The Recent Drop in Mississippi River Water Levels Has Been Affecting Grain Shipments

The US has seen an extreme lack of rain in the grain-producing areas, which isn’t just affecting crops. The low water levels of the Mississippi River has exposed more banks and made wharfage difficult.

The National Oceanic and Atmospheric Administration (NOAA) reported that 343.7 million acres of land used for farming were experiencing drought by the first of March. Meanwhile, the Washington Post says that at these low water levels, exports from America’s breadbasket are getting riskier.

October is a busy time of year for US crop farmers, who are gathering their harvests to export. Soybean and maize are among the biggest grain exports, as well as 175 million tons of freight transported on the upper Mississippi River.

The Mississippi River is an economic artery for the U.S., according to the National Park Service. The river, which runs from Minnesota to the Gulf of Mexico, passes through 29 locks and dams, which are operated by tugs and barges. Recently, traffic has been halted temporarily due to emergency dredging work to counter low-water levels.

The Boston Herald reported on the 4th of October, at the time saying that at least eight barges had grounded in the previous seven days. Eight days later, The Washington Post said: “Days after a queue of stalled river traffic grew to more than 1,700 barges during emergency dredging near Vicksburg, Miss., a separate 24-hour dredging closure began Tuesday near Memphis. More dredging, which routinely costs billions of dollars a year, could be needed if barges continue to run aground.”

The worst bottlenecks in Cairo are the meeting of both the Mississippi and Ohio rivers. The National Weather Service reports that water levels in the Cairo area dropped by nearly 3ft – from 12ft to 9ft – in less than a week, from 7 October to 13 October.

Large ships are designed for river use because they are not able to access shallower bodies of water the way smaller boats can. The fact that these full-sized, modern ships are getting stuck in the shallow riverbed is yet another example of how climate change impacts trade flows.

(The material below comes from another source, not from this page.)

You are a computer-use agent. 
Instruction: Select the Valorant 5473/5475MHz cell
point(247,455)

One of the reasons for this is poor rainfall in Germany and other parts of Europe, which severely reduced the water levels in rivers like the Rhine. The Guardian quoted a shipping company executive as saying that below 40 cm, many vessels cannot pass due to insufficient depth.

Running through Switzerland, France and the Netherlands, as well as Germany, the Rhine is of vital strategic importance to all of these countries. Thanks to its fast currents and proximity to major metropolitan areas in each of these countries, it ships over 300 million tons of cargo a year. More recently there have been discussions about dredging the Rhine to maintain its commercial relevance.

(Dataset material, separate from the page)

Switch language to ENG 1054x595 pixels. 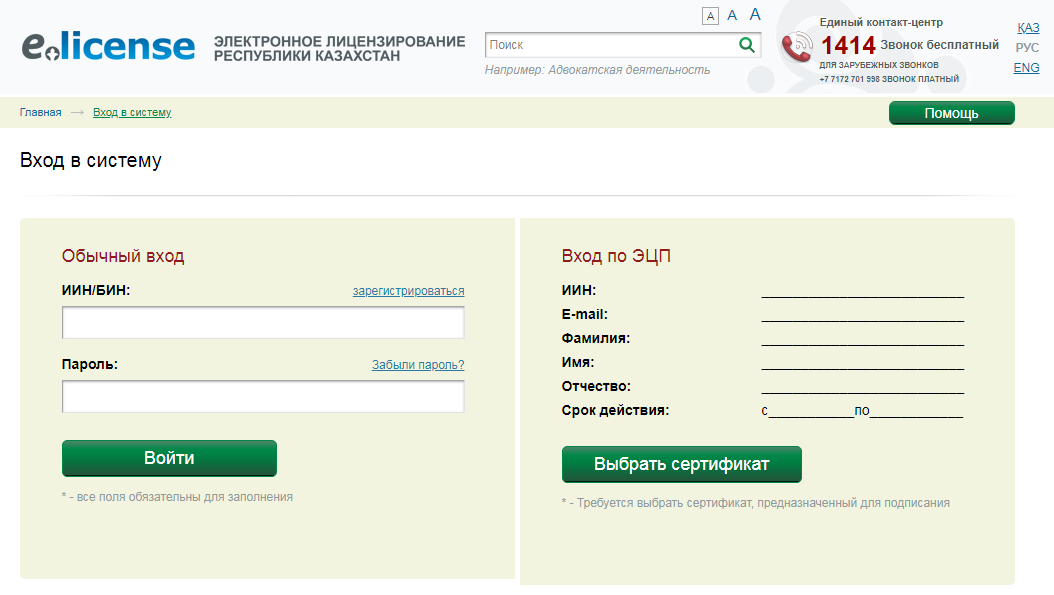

Dredging may be a short-term solution to keep these waterways and other rivers navigable. But, due to severe weather events like Hurricane Matthew, transport routes are in jeopardy for the foreseeable future.

Maritime shipping will look very different in 2020. World-wide targets for emissions reduction are increasing, and only time will tell if these new regulations will be enough to stop pollution from contaminating our rivers.